Au départ, le sujet, me semble-t-il, est bon et mérite notre indulgence… (il s’agit d’Elvis quand même, pas de Dick Rivers ni de Patrick Topaloff) et davantage, lorsque le script se trouve revitalisée par une nouvelle et jeune équipe (producteur, réalisateur), remasterisé, scénarisée en une dramaturgie originale, un point de vue inédit et servi par un casting sans failles… Bingo ! Je tombe dans le panneau, ravi, ému et dépucelé encore… Le King me tue…

Car voilà, bientôt sur les écrans, ELVIS, le film australo-américain, réalisé par Baz Luhrmann, avec le jeune Austin Butler dans le rôle-titre et l’incontournable Tom Hanks, dans la peau du colonel Parker, producteur manipulateur du King. On découvre ainsi, la relation intense, mitigée, conflictuelle entre l’impresario et son poulain. Priscilla est interprétée par l’émouvante Olivia de Jonge et les bandes masters ont été remixées avec la voix originale (et l’accord de la Presley Enterprise Limited).

Après la projection, j’ai eu une révélation :

– Une chose est sûre, me suis-je dit. Là où il se cache, et sûrement aux states, le fugitif Xavier de Ligonnès va se précipiter dans le premier cinéma, applaudir le héros de notre jeunesse versaillaise. Xavier se rappellera-il, que je conserve toujours sa collection de 33 tours d’Elvis qu’il m’avait offerte avant de partir à l’armée ?

Se souviendra-t-il de ce moment pénible – qui le fit beaucoup rire – lorsqu’un été 1993, je fis un pèlerinage à Graceland, la propriété de Memphis où était enterré Elvis et ses parents. Il faisait une chaleur torride ce jour-là, et profitant d’un groupe de touristes VIP, j’accédais au mausolée couvert de fleurs et tapissé de bibelots commémoratifs. En voulant m’approcher d’une statuette à l’effigie du king, érigée sur la sépulture en marbre, je fus stoppé par une mamie obèse aux cheveux violets :

– Ne marche pas sur la tombe d’Elvis, aboya-t-elle.

Zut ! J’avais gaffé et commis un sacrilège ! Quinze bibendums mâles et femelles, en chemise hawaïenne et en tong me jaugeaient avec mépris et indignation…

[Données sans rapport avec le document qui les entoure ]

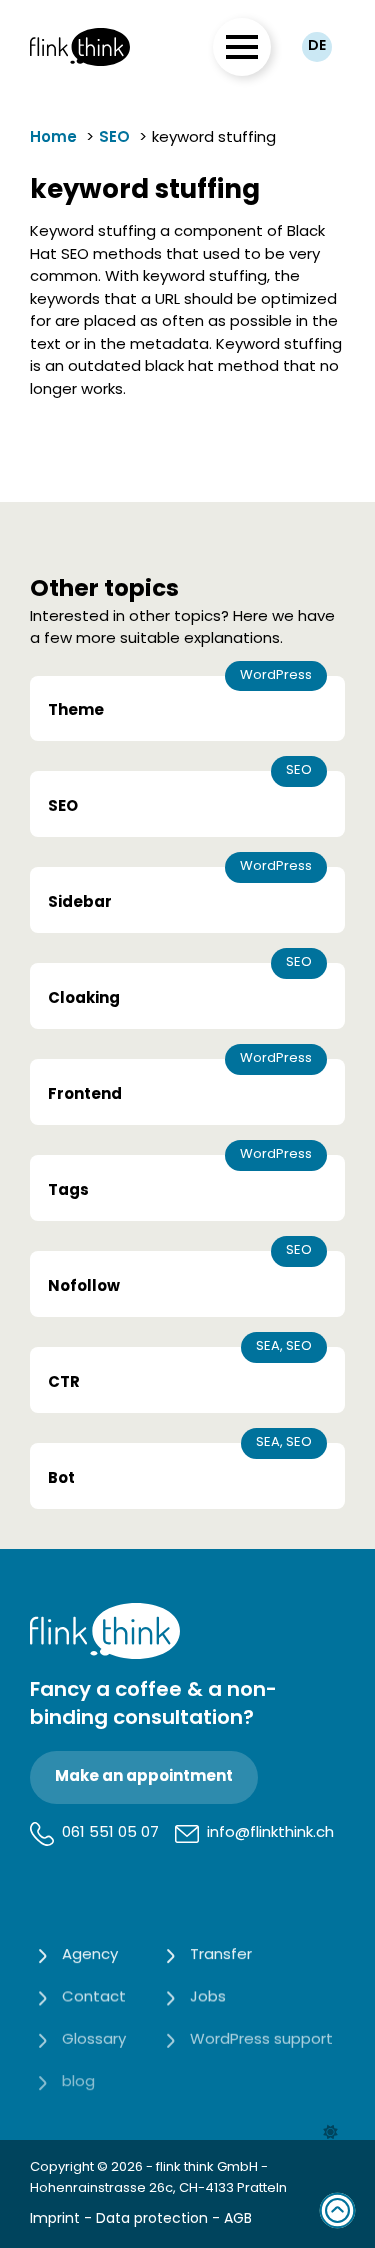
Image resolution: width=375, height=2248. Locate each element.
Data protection (152, 2219)
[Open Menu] (242, 47)
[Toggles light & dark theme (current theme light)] (330, 2132)
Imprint (55, 2219)
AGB (238, 2219)
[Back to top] (337, 2210)
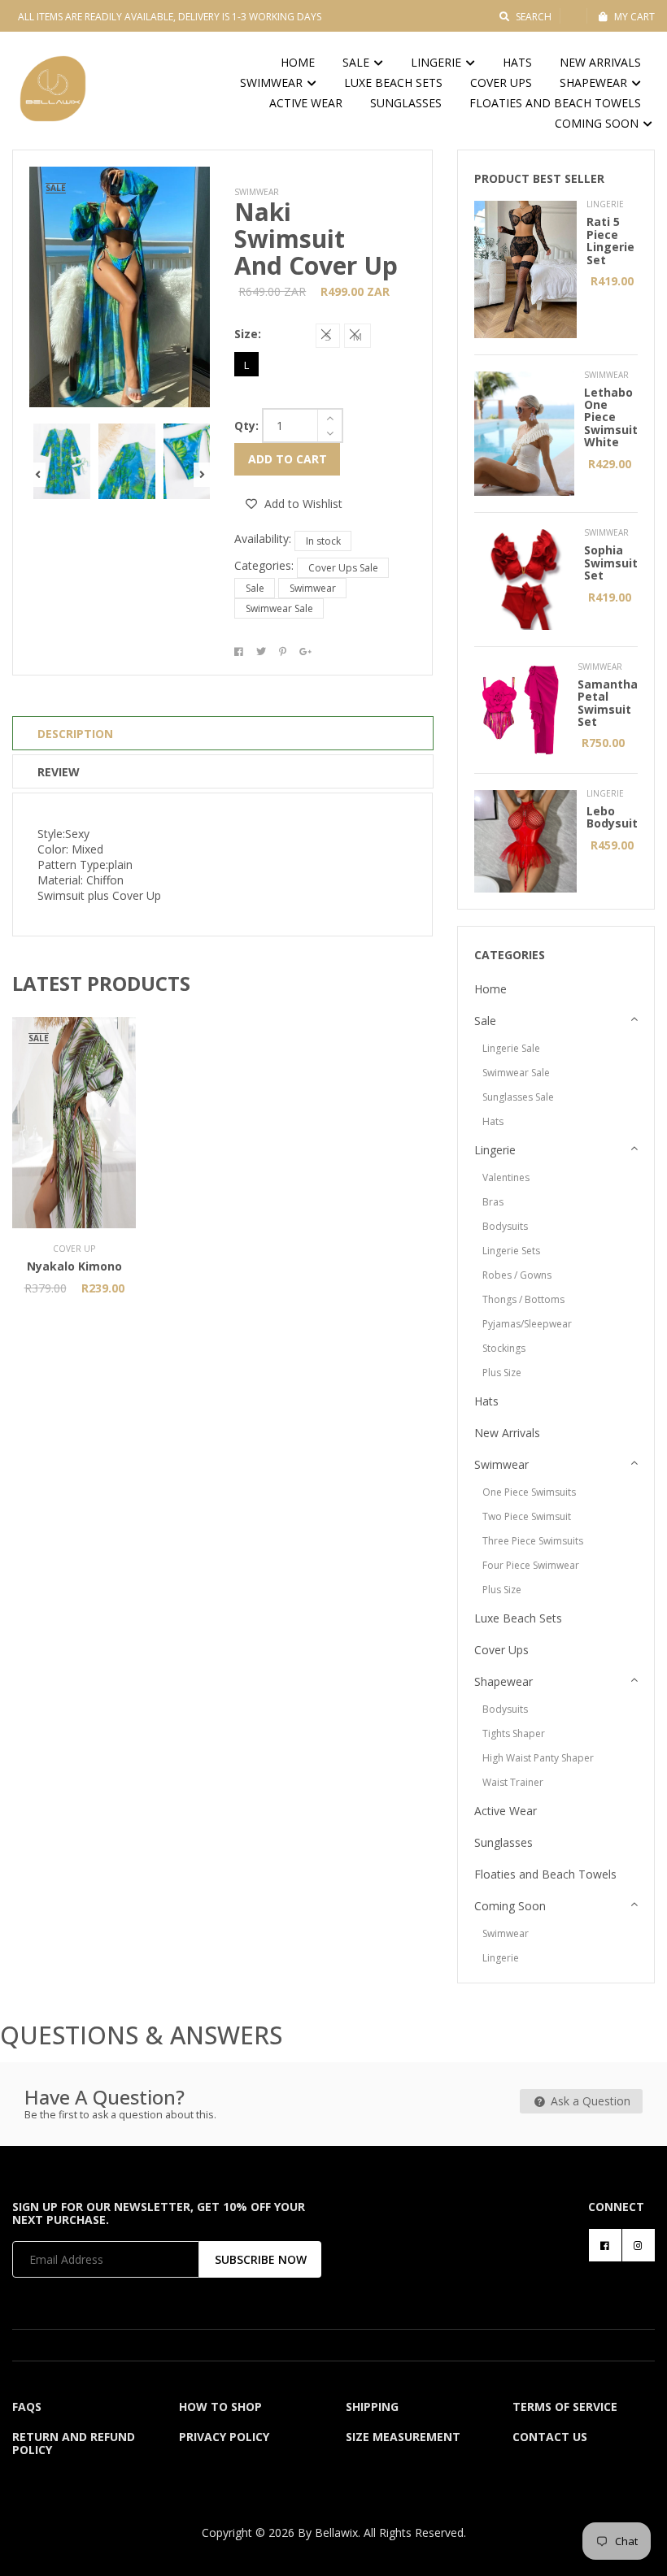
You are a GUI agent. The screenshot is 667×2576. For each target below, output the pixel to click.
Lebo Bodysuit (612, 817)
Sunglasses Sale (518, 1097)
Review (58, 772)
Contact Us (549, 2436)
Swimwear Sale (279, 608)
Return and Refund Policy (73, 2443)
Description (75, 733)
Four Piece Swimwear (530, 1565)
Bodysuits (505, 1226)
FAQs (26, 2406)
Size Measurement (403, 2436)
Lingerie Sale (511, 1048)
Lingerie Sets (511, 1251)
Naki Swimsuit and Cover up (316, 238)
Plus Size (501, 1372)
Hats (517, 62)
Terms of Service (564, 2406)
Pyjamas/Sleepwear (527, 1324)
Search (533, 17)
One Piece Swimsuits (529, 1492)
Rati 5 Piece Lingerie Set (610, 240)
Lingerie (437, 62)
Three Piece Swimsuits (532, 1541)
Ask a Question (588, 2101)
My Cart (634, 17)
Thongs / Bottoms (523, 1299)
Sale (357, 62)
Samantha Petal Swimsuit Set (608, 702)
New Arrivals (600, 62)
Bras (493, 1202)
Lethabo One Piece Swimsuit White (611, 417)
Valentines (506, 1177)
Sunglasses (406, 103)
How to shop (220, 2406)
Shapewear (595, 82)
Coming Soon (598, 123)
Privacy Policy (224, 2436)
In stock (323, 541)
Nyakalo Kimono (74, 1266)
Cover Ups (501, 82)
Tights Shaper (513, 1733)
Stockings (503, 1348)
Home (298, 62)
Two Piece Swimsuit (526, 1516)
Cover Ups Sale (343, 568)
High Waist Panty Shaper (538, 1758)
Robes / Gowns (516, 1275)
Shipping (372, 2406)
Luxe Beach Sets (393, 82)
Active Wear (305, 103)
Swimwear (273, 82)
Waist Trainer (512, 1782)
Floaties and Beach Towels (555, 103)
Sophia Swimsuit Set (611, 562)
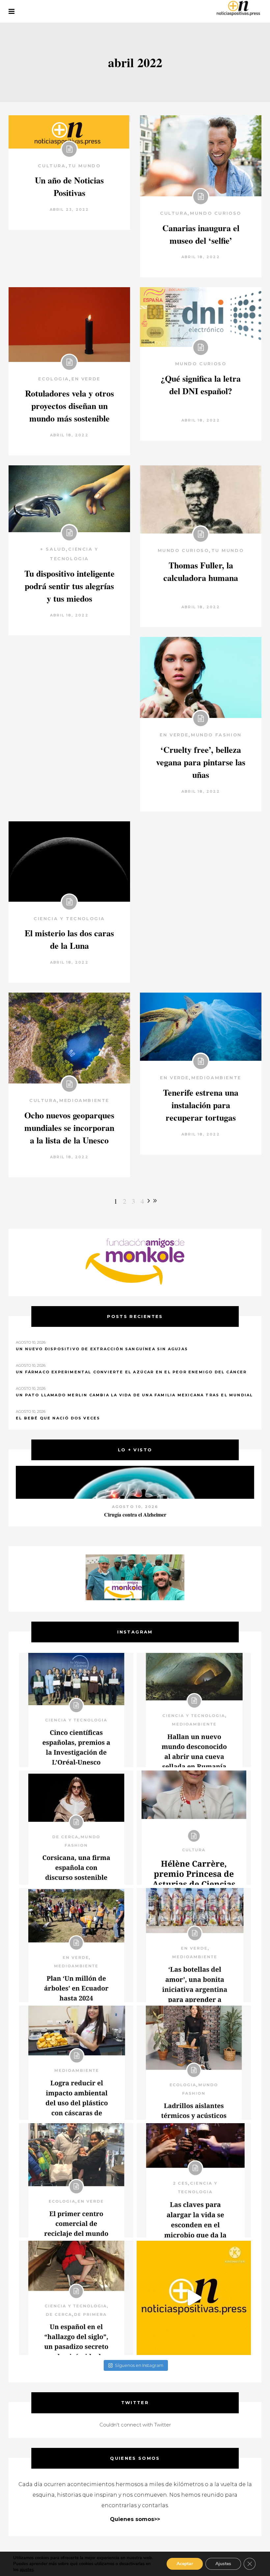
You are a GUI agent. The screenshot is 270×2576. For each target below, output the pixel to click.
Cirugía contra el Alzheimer (135, 1514)
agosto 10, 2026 (135, 1506)
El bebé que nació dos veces (58, 1418)
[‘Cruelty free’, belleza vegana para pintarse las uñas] (200, 677)
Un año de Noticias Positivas (69, 186)
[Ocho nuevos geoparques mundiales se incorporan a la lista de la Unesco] (69, 1038)
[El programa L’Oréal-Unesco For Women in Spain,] (76, 1710)
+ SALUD (53, 549)
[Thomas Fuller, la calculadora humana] (200, 499)
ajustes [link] (27, 2570)
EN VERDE (85, 378)
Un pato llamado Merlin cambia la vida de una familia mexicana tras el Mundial (134, 1395)
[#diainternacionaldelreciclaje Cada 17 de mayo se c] (194, 1945)
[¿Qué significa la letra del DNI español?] (200, 317)
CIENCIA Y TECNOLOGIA (69, 918)
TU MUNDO (84, 165)
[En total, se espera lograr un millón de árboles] (76, 1945)
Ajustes (223, 2564)
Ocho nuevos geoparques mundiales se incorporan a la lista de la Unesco (69, 1127)
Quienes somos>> (135, 2519)
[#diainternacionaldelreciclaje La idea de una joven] (194, 2063)
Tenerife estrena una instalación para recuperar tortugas (200, 1105)
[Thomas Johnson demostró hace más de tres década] (194, 2180)
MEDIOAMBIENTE (84, 1100)
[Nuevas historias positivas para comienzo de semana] (194, 2298)
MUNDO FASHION (216, 734)
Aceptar (184, 2564)
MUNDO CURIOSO (215, 213)
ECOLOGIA (53, 378)
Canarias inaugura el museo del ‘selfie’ (200, 234)
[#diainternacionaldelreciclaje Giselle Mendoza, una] (76, 2063)
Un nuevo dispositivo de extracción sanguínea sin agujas (102, 1349)
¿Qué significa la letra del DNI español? (201, 384)
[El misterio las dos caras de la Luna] (69, 861)
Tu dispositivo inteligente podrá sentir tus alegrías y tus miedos (69, 586)
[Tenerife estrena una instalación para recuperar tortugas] (200, 1027)
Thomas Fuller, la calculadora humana (200, 571)
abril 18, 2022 (200, 257)
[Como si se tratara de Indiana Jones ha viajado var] (76, 2298)
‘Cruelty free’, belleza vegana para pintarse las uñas (200, 762)
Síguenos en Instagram (139, 2365)
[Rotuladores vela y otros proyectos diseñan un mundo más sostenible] (69, 324)
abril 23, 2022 (69, 209)
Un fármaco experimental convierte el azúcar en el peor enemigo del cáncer (131, 1372)
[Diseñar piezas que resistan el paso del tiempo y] (76, 1827)
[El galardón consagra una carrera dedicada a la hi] (194, 1827)
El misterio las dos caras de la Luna (69, 939)
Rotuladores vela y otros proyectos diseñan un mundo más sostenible (69, 406)
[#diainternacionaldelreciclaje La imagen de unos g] (76, 2180)
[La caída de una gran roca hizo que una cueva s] (194, 1710)
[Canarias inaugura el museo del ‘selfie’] (200, 155)
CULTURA (52, 165)
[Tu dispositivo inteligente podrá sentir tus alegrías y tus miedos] (69, 499)
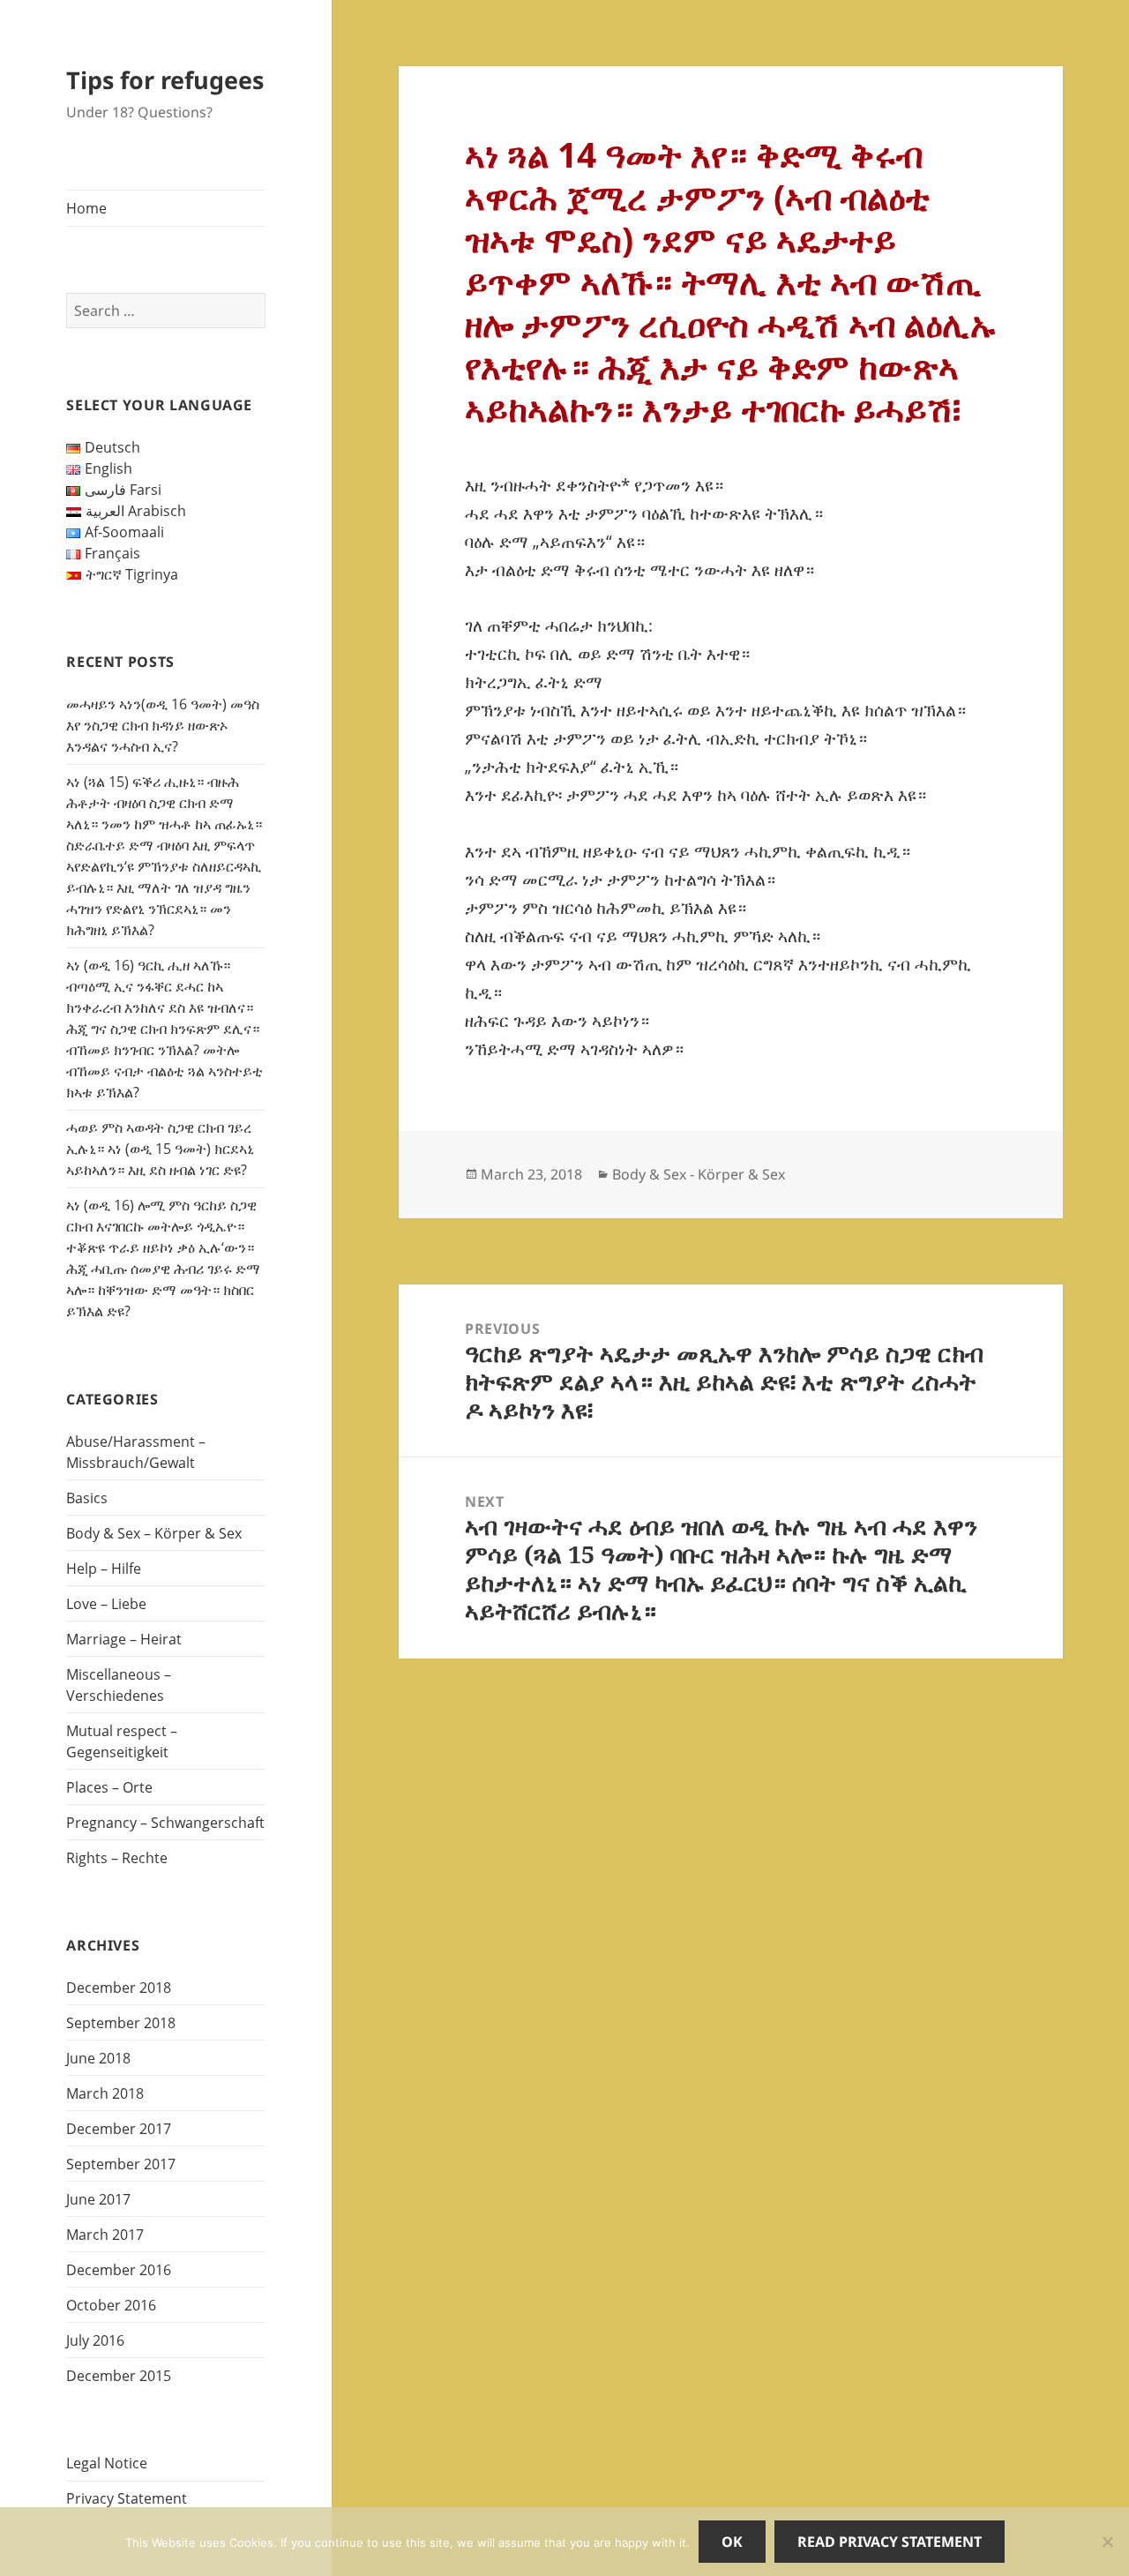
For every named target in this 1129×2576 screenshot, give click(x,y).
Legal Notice (106, 2463)
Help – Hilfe (103, 1568)
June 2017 (98, 2199)
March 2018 (105, 2093)
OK (732, 2541)
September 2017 (121, 2164)
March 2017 (105, 2234)
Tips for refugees (165, 80)
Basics (87, 1498)
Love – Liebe (106, 1604)
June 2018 (98, 2058)
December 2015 (118, 2375)
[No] (1107, 2541)
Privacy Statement (126, 2498)
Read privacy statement (889, 2541)
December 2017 (118, 2128)
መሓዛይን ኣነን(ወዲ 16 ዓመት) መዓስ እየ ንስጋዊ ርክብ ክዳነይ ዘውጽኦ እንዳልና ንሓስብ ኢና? (162, 725)
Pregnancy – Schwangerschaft (165, 1822)
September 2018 (121, 2023)
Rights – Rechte (117, 1858)
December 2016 (118, 2270)
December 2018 (118, 1987)
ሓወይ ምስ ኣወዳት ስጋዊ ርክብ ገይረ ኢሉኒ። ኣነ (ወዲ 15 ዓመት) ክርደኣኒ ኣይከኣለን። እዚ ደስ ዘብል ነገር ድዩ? (160, 1148)
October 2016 (111, 2305)
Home (86, 208)
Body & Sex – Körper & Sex (154, 1533)
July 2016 (95, 2340)
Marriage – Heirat (124, 1639)
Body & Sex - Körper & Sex (698, 1174)
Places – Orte (109, 1787)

Si encore j’avais chaussé des « Blue Suede Shoes »… Ah, ces français…

Pour les néophytes qui iront voir ce très beau film d’ELVIS, et pour la jeune génération de la RDJ, j’aimerais vous raconter entre les lignes et entre les notes, pourquoi et comment, l’Amérique, le vieux sud, le rock et son héraut flamboyant, ont influencé ma vie, mes métiers, mon écriture.

Bruno de Stabenrath, le Elvis Presley français.
Bruno de Stabenrath, le « Elvis Presley français ».

Rock n’roll story – 1954/1958 :

Quelques mois après la mort de Hank Williams âgé de 29 ans – une des premières grandes stars de la musique country, retrouvé raide et froid, sur la banquette arrière d’une Cadillac bleue, modèle 49, non loin de là, à la frontière de la Virginie – un nouveau monde s’éclairait, en cette aube de janvier 1953. Désormais, plus rien ne serait pareil. Un nouveau son, une nouvelle musique, une nouvelle idole.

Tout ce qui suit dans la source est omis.